A coordenadora do Centro de Estudos do Trabalho e de Assessoria ao Trabalhador (CETRA), Cristina Nascimento, destacou a criação de uma pós graduação na região do semiárido e a relação da saúde com o ambiente.

“O grande diferencial é a maneira como o curso se apresenta, trazendo a perspectiva do saber científico e do saber popular. Essa relação da saúde com o ambiente, trazendo um olhar não só clínico, mais preventivo da saúde, reconhecendo os saberes e as culturas tradicionais dos povos, dialoga com uma ciência mais articulada e integrada”, defende Cristina.

Já o médico popular Leandro Araújo, destacou o papel fundamental da Fiocruz em atividades que minimizem processos de adoecimento e desenvolvam fortalezas nos territórios.

“Essa construção de saber permite que a produção do conhecimento fortaleça o processo de cuidado e saúde nos territórios. Além disso, traz perspectivas esperançosas de uma sociedade mais justa e igualitária por meio dos conhecimentos voltados às necessidades do povo. Os movimentos populares insistem que essa produção acadêmica retorne para as comunidades. Uma tarefa árdua, que exige um processo democrático e de muita sensibilidade”, afirma Araújo.

Os debates continuarão ao longo de 2020 e a proposta de criação da pós será submetida à Capes em 2021. Caso aprovado, o curso começa as atividades em 2022, para isso, a Fiocruz Ceará conta a parceria de importantes atores, entre eles, o Observatório Saúde do Campo, Florestas e Águas; Rede Saúde, Saneamento, Água e Direitos Humanos para o Semiárido (RESSADH); Núcleo Ecologias, Epistemologia e promoção Emancipatória da Saúde (NEEPS); CES - Centro de Estudos Sociais da Universidade de Coimbra, VPAAPS - Vice Presidência de Ambiente, Atenção e Promoção da Saúde da Fiocruz, Universidade Federal do Ceará (UFC), Unilab (Universidade da Integração Internacional da Lusofonia Afro-Brasileira), Instituto Federal do Ceará (IFce), Escola de Saúde Pública do Ceará, entre outros.

Sobre a área de Saúde e Ambiente

Criada em 2015, alinhada ao Plano Diretor da Fiocruz Ceará, a área de Saúde e Ambiente estuda a realidade ambiental e epidemiológica do Estado na perspectiva de contribuir com a sustentabilidade socioambiental da região e seu desenvolvimento científico.
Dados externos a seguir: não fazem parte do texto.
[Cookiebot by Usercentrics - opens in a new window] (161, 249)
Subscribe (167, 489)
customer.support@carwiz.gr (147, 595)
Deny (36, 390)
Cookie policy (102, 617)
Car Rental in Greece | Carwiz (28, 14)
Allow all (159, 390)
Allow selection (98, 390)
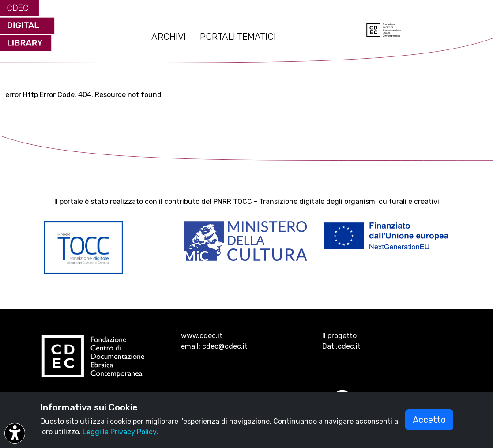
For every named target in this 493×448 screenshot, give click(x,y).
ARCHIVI (169, 37)
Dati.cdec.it (341, 346)
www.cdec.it (202, 335)
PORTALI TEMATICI (238, 37)
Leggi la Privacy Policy (119, 432)
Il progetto (339, 335)
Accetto (429, 420)
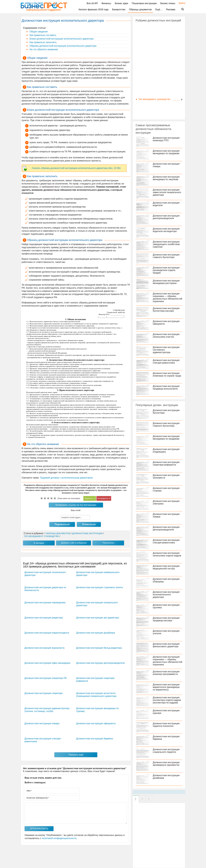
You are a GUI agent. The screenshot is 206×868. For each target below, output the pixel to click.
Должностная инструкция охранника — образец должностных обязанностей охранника (168, 298)
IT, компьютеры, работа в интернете (157, 30)
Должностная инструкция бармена (95, 738)
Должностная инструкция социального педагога (166, 750)
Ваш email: (76, 510)
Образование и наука (150, 64)
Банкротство (119, 9)
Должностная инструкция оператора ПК (45, 678)
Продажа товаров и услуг (152, 76)
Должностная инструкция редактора (44, 618)
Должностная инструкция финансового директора (166, 645)
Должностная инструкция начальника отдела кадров (167, 554)
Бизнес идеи (121, 3)
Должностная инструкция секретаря (43, 693)
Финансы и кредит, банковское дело (157, 107)
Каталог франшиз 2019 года (94, 9)
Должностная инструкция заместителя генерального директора (167, 192)
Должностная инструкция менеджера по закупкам (166, 178)
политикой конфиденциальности (59, 838)
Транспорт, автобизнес (150, 103)
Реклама (171, 9)
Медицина (144, 57)
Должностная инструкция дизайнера (96, 632)
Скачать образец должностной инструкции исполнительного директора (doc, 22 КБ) (76, 168)
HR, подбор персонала (150, 26)
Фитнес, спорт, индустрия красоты (156, 111)
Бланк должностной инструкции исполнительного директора (61, 39)
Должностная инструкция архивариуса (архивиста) (166, 764)
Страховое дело (147, 95)
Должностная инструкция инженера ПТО (166, 139)
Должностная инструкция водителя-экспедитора (166, 230)
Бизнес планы (168, 3)
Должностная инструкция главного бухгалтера (166, 256)
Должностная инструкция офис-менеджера (47, 663)
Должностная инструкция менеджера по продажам (166, 152)
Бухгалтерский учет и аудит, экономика (159, 38)
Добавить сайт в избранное (74, 543)
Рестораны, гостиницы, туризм (155, 84)
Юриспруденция (147, 115)
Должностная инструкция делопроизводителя (100, 663)
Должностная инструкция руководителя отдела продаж (166, 270)
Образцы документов (140, 9)
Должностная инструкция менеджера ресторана (166, 282)
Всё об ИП (92, 3)
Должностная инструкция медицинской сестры (166, 567)
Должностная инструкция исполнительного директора (166, 594)
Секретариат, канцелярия (152, 88)
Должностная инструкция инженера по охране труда (167, 374)
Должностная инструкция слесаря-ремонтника (166, 361)
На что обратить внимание (44, 49)
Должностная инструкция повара (42, 723)
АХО (141, 34)
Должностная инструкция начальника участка (166, 335)
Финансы (106, 3)
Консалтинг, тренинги (150, 45)
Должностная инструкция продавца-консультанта (166, 387)
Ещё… (159, 9)
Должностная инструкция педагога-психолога (166, 724)
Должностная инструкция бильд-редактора (99, 648)
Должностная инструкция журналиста (44, 648)
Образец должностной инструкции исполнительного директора (63, 46)
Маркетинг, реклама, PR (151, 53)
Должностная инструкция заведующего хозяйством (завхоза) (166, 244)
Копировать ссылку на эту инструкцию (76, 505)
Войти (181, 3)
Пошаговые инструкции (144, 3)
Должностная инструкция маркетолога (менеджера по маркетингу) (166, 687)
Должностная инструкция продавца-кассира (166, 619)
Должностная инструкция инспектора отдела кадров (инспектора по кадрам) (166, 700)
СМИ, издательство (149, 91)
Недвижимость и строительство (155, 61)
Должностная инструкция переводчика (45, 602)
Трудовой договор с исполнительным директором (66, 477)
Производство (146, 80)
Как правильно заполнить (43, 42)
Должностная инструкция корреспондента (47, 632)
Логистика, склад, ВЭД (150, 49)
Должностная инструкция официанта (96, 723)
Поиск (181, 9)
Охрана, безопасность (150, 72)
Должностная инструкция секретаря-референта (166, 463)
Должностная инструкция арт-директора (98, 618)
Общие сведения (38, 31)
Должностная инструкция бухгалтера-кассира (166, 309)
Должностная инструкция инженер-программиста (166, 673)
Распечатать (109, 543)
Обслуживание (146, 68)
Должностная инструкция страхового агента (100, 587)
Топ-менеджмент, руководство (154, 99)
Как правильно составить (43, 35)
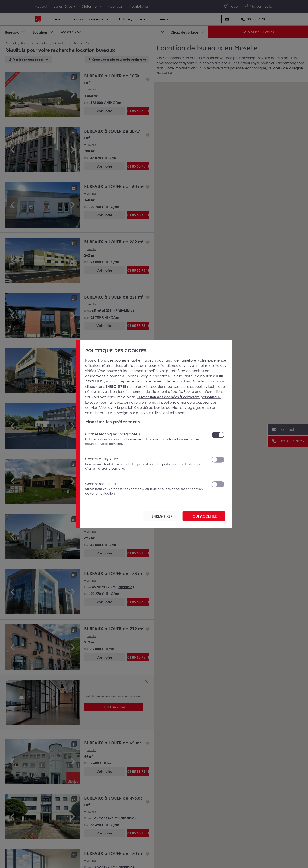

Os pesquisadores desenvolvem projetos de pesquisa, formação e cooperação com foco nas populações do campo, da floresta, das águas e de áreas urbanas vulneráveis.

Entre os eixos trabalhados, o impacto de processos produtivos em grandes empreendimentos na saúde; atenção primária em saúde, ambiente e trabalho; saúde, saneamento, água e direitos humanos; formas sustentáveis de usufruto do território; biodiversidade e saúde; abordagem One Health (saúde única) e toxicologia ambiental.